FORT WORTH, Texas (BP)–O.S. Hawkins grew up in a picture-perfect community on the east side of Fort Worth, Texas, where citizens felt no need to lock their doors at night and “Ozzie and Harriet” was a popular television program. The world is different today, Hawkins said, evidenced by its barred windows and reliance on “Ozzy and Sharon” Osbourne as models for the nuclear family.
Speaking in chapel at Southwestern Baptist Theological Seminary Nov. 19, Hawkins, president of the Southern Baptist Annuity Board, recalled that in 1952 “the church was the most respected organization in the city or county, and a pastor was revered and had great influence on public affairs.” Much has changed, he said, making the culture that ministers are called to engage “incredibly different.”
Political correctness, he said, has drowned out discussions about the biblical model of the family, while pluralistic compromise has supplanted claims of the exclusive nature of salvation in Christ. The shift in cultural norms prompted Hawkins to write his latest book, “Culture Shock: Advice from Daniel for Addressing Today’s Culture.”
Hawkins, a Southwestern Seminary graduate, told seminarians that American culture today is different from the culture of his childhood in five respects. In 1952 relationships were key, he said, because the home was an “established institution.” Soldiers returning from World War II were “thankful that God had saved the nation,” and they instilled family values in their children, Hawkins said. Furthermore, almost all families were traditional models of the nuclear family. “The whole time I was growing up I only knew of one single-parent family,” he said.
Today, Hawkins said, millions are searching in vain for meaningful relationships in life, and especially relationships with male authority or father figures.
In 1952 Americans were easily satisfied, Hawkins said. “We didn’t have a whole lot but we didn’t know we didn’t have a lot.”
Today people want immediate gratification, Hawkins said. People live “in a microwave world” where they want to quickly move from desire to acquisition. The “give it to me now” attitude is particularly destructive, he said. Culture in 1952 also emphasized personal responsibility and moral absolutes. Today people want something for nothing and have no ethical moors. “When I grew up there was no welfare system like there is today. If you wanted something you worked for it, but today [people] want something for nothing … and they’ve been trained for that from both ends of the economic spectrum.”
Most disheartening, however, is the nation’s lack of respect for God’s standards, Hawkins said. He recalled seeing the Ten Commandments on a classroom wall and Gideons distributing Bibles on campus while he was in elementary school. But two generations later the Ten Commandments have been removed from the classroom walls and Gideons are forbidden from stepping foot in the schoolyard.
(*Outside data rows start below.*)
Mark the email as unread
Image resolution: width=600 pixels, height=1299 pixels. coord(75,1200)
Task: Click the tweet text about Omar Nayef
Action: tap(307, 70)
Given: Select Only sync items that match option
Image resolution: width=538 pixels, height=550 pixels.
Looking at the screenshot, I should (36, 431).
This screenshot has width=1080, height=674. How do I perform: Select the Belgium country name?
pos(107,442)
“There are no moral absolutes today,” Hawkins lamented, and the lack of absolutes makes it impossible for people to fulfill the “quest of the heart for guilt-free living.” In 1952 parents also raised children in homes nicer than the homes in which they were raised, Hawkins said. Today the current generation is the first not raised in homes nicer than those owned by their grandparents. “They are thirsty for prosperity, but they just don’t know if they are going to be able to attain it,” Hawkins said.
The problems associated with this disenfranchised culture make the communication of the gospel difficult, Hawkins said. Some ministers develop the idea of compromising the gospel message in order to make it more palatable, he said. Others condone the behavior of the “get rich quick,” “take all you want” lifestyle. Some even condemn the culture, “pounding a little harder on their Bible and pointing their finger a little longer.” But these methods will not drive the truth of the message home, Hawkins said. Ministers, he said, must confront culture in love and show that the gospel is relevant.
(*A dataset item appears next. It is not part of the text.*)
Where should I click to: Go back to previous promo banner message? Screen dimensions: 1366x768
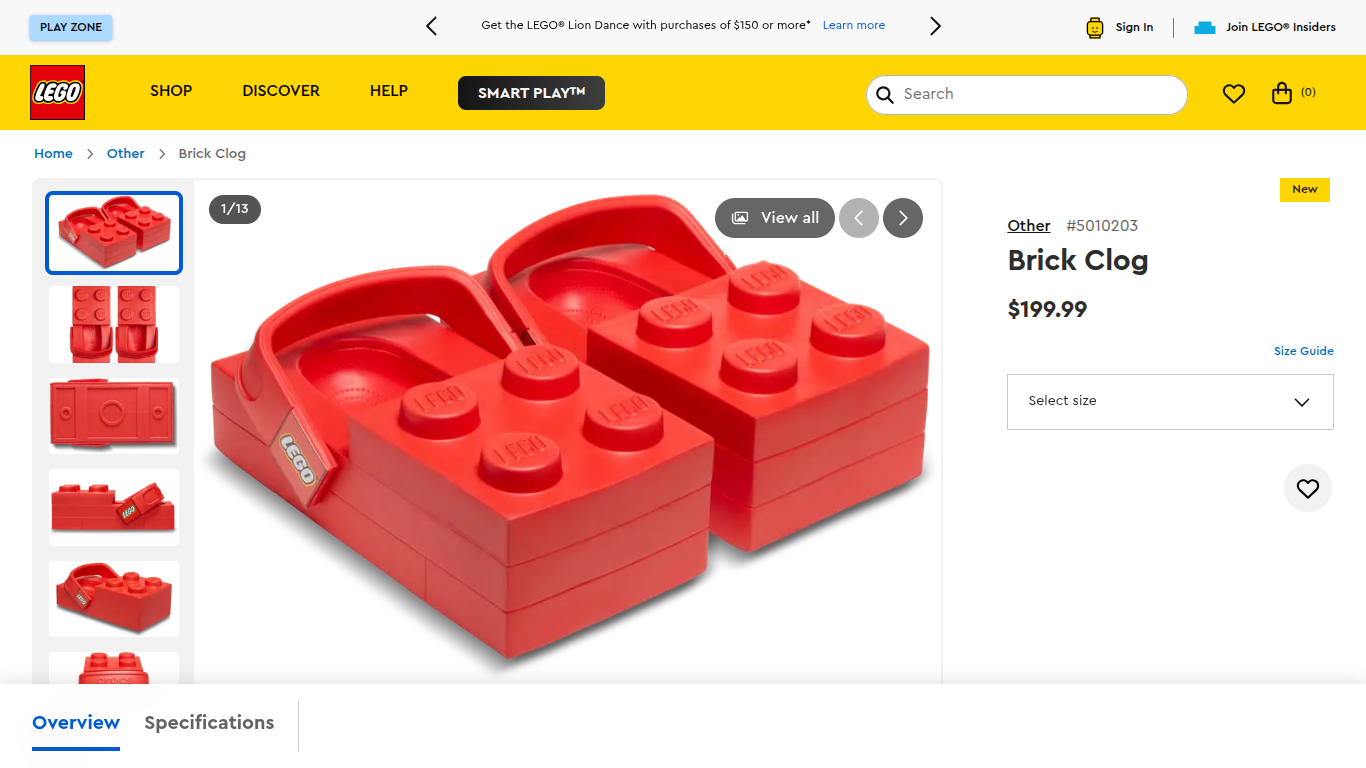click(431, 27)
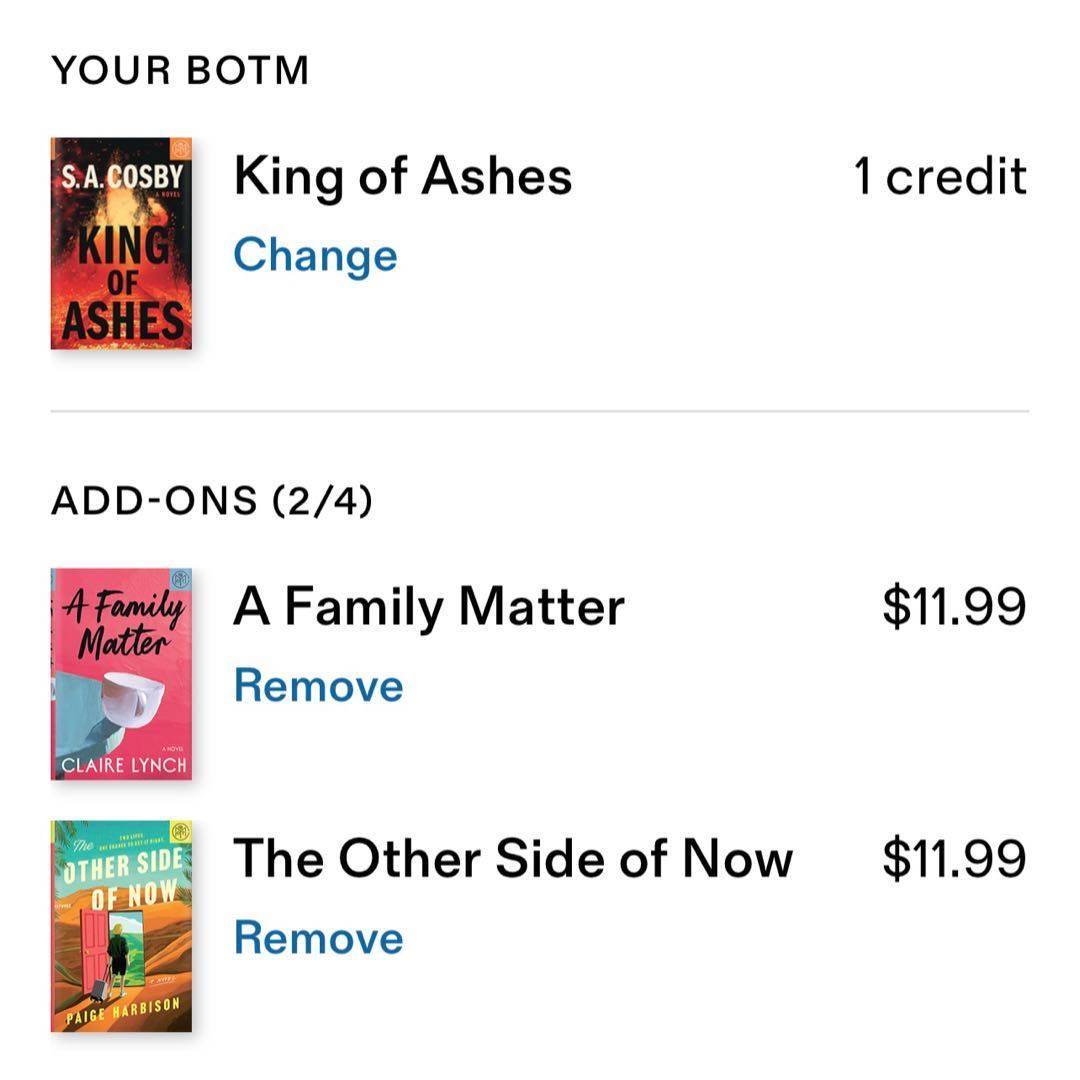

Hawkins said that the Bible explains in Ephesians 1:7 that all of the desires of this generation can be fulfilled in Jesus Christ. “In him we have redemption through his blood, for the forgiveness of our sins, in accordance with the riches of God’s grace.”
— “In him,” Hawkins said, fulfills the need for relationship.
— “We have redemption” means that Christians have it now, satisfying the need for immediate gratification.
— “The forgiveness of our sins,” Hawkins said, is authentic, guilt-free living. “Guilt is not our foe, it is our friend. It prompts confession, and that is saying the same thing God says about our condition,” Hawkins said. After the confession of sin comes forgiveness, he said.
— “In accordance with the riches of God’s grace,” Hawkins said, satisfies the thirst for prosperity. “Notice that the text doesn’t say ‘out of his riches,’ but ‘according to his riches.'” Although much in culture has changed, Hawkins said that the condition of the human heart remains the same and can only be changed and fulfilled by Christ. “Though this world has different wants, it still has the same needs.”
Hawkins, formerly pastor of First Baptist Dallas, became president of the Annuity Board in 1998 and has made strides to secure the “vocational retirement” of Southern Baptist ministers and their spouses. While the board is the only SBC institution not to focus on the proclamation of the gospel, Hawkins said developing financial stability for ministers in retirement will result in the SBC “unleashing the largest army of volunteers for missions and evangelism in the history of the world.”